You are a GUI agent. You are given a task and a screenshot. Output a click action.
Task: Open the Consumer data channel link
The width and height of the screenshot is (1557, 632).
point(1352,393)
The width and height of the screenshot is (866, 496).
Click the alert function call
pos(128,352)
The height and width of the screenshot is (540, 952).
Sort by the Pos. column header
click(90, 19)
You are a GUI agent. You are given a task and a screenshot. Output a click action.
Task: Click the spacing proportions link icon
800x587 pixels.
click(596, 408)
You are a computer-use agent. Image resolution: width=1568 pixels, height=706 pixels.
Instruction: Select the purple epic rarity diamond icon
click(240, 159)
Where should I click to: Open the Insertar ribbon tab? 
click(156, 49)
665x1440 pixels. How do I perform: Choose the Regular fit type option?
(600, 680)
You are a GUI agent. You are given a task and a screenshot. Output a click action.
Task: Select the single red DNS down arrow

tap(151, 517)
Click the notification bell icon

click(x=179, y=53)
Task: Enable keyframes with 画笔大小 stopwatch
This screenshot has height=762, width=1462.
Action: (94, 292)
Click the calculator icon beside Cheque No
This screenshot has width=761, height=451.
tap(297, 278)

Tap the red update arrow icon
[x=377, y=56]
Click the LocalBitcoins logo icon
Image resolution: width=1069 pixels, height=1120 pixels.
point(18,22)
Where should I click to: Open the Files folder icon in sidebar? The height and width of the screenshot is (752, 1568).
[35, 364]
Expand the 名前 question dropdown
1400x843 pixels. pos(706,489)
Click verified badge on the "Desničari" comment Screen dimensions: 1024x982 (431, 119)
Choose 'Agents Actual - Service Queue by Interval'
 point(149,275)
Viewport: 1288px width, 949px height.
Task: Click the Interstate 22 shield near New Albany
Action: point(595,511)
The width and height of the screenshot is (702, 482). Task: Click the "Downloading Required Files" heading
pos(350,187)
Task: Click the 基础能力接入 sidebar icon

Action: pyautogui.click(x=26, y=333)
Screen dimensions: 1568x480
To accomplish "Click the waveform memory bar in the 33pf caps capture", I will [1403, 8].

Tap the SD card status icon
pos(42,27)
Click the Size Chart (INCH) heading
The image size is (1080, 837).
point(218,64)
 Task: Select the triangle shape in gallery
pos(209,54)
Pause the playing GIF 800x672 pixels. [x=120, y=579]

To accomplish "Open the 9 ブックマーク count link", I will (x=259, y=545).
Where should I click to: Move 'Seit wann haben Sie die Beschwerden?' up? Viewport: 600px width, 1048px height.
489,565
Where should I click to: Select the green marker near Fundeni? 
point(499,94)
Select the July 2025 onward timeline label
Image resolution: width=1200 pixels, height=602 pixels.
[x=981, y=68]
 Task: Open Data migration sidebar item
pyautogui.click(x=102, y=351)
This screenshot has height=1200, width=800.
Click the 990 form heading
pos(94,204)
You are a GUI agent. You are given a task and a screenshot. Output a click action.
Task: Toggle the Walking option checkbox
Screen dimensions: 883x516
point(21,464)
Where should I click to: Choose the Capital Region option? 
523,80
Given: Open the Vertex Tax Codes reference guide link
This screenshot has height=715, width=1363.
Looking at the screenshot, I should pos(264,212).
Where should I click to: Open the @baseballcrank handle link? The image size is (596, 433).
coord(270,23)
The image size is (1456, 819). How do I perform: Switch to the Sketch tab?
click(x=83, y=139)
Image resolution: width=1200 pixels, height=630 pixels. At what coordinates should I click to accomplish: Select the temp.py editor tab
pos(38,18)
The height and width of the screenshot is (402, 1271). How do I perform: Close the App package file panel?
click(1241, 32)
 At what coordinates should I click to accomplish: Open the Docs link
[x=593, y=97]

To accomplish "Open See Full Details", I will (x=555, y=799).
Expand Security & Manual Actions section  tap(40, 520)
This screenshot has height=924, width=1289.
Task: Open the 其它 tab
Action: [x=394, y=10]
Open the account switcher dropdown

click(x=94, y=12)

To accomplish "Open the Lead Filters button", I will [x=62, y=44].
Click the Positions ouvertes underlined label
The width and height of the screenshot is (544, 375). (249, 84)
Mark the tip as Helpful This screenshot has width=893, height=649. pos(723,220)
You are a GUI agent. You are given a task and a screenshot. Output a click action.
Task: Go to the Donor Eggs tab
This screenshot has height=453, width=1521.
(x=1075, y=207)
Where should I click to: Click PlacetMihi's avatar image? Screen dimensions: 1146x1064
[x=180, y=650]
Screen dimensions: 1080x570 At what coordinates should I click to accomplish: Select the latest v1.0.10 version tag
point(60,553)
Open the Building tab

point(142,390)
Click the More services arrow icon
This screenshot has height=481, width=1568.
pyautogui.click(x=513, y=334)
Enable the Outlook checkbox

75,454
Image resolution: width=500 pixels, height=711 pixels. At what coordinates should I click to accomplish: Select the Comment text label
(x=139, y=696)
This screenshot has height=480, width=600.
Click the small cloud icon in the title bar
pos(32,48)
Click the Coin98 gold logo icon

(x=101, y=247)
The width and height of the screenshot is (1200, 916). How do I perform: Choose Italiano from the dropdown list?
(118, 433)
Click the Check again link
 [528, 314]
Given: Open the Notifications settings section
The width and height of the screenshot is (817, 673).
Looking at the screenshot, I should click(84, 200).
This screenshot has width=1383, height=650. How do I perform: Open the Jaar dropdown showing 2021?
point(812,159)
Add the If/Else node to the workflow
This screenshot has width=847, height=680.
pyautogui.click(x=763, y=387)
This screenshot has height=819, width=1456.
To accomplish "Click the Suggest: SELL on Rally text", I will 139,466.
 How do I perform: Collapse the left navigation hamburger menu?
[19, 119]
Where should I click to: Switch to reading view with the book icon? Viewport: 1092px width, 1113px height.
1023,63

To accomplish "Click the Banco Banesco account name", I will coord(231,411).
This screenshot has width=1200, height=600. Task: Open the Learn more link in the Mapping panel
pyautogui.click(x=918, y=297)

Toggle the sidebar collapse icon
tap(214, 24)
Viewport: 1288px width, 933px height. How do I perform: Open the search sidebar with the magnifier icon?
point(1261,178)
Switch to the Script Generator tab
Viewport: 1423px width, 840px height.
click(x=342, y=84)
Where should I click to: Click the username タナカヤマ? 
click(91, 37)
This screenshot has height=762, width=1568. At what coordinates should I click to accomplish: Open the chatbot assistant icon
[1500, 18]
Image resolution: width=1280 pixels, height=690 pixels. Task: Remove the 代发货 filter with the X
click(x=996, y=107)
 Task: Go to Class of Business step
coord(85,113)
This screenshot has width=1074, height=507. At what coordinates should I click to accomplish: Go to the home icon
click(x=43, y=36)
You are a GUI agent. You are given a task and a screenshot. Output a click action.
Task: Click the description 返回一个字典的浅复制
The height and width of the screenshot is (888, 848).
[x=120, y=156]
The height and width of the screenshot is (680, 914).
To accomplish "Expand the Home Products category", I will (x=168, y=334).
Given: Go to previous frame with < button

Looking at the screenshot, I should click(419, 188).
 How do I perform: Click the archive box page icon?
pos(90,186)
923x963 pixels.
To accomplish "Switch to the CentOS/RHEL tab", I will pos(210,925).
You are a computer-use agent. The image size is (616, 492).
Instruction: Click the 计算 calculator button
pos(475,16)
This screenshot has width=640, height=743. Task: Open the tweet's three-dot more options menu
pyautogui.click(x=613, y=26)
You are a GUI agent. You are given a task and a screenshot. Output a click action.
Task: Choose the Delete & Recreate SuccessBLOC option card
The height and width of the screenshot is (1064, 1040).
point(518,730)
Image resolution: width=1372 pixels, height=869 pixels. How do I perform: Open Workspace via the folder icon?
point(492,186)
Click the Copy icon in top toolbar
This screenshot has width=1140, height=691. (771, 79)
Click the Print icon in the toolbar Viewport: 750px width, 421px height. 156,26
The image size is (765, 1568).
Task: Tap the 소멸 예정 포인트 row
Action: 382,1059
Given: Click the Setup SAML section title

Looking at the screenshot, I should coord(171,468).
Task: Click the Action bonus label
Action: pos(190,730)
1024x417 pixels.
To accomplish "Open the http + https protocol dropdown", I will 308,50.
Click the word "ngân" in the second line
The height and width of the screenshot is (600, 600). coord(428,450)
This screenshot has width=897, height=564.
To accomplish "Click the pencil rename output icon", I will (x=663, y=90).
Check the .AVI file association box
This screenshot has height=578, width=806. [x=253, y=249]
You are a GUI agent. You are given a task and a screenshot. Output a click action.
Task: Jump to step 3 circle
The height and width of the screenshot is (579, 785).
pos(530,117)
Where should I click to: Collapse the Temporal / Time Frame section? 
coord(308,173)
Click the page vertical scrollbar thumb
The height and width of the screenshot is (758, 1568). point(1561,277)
■ ■ ■ ■ ■
> [What needs to be done]: Please print the entries exactly as they appear, starting at the line that contains "Where should I click to: Click PlacetMihi's" and ending at the line that contains "Looking at the screenshot, I should click(84, 200).".

> [Answer to this problem]:
Where should I click to: Click PlacetMihi's avatar image? Screen dimensions: 1146x1064
[x=180, y=650]
Screen dimensions: 1080x570 At what coordinates should I click to accomplish: Select the latest v1.0.10 version tag
point(60,553)
Open the Building tab

point(142,390)
Click the More services arrow icon
This screenshot has height=481, width=1568.
pyautogui.click(x=513, y=334)
Enable the Outlook checkbox

75,454
Image resolution: width=500 pixels, height=711 pixels. At what coordinates should I click to accomplish: Select the Comment text label
(x=139, y=696)
This screenshot has height=480, width=600.
Click the small cloud icon in the title bar
pos(32,48)
Click the Coin98 gold logo icon

(x=101, y=247)
The width and height of the screenshot is (1200, 916). How do I perform: Choose Italiano from the dropdown list?
(118, 433)
Click the Check again link
 [528, 314]
Given: Open the Notifications settings section
The width and height of the screenshot is (817, 673).
Looking at the screenshot, I should click(84, 200).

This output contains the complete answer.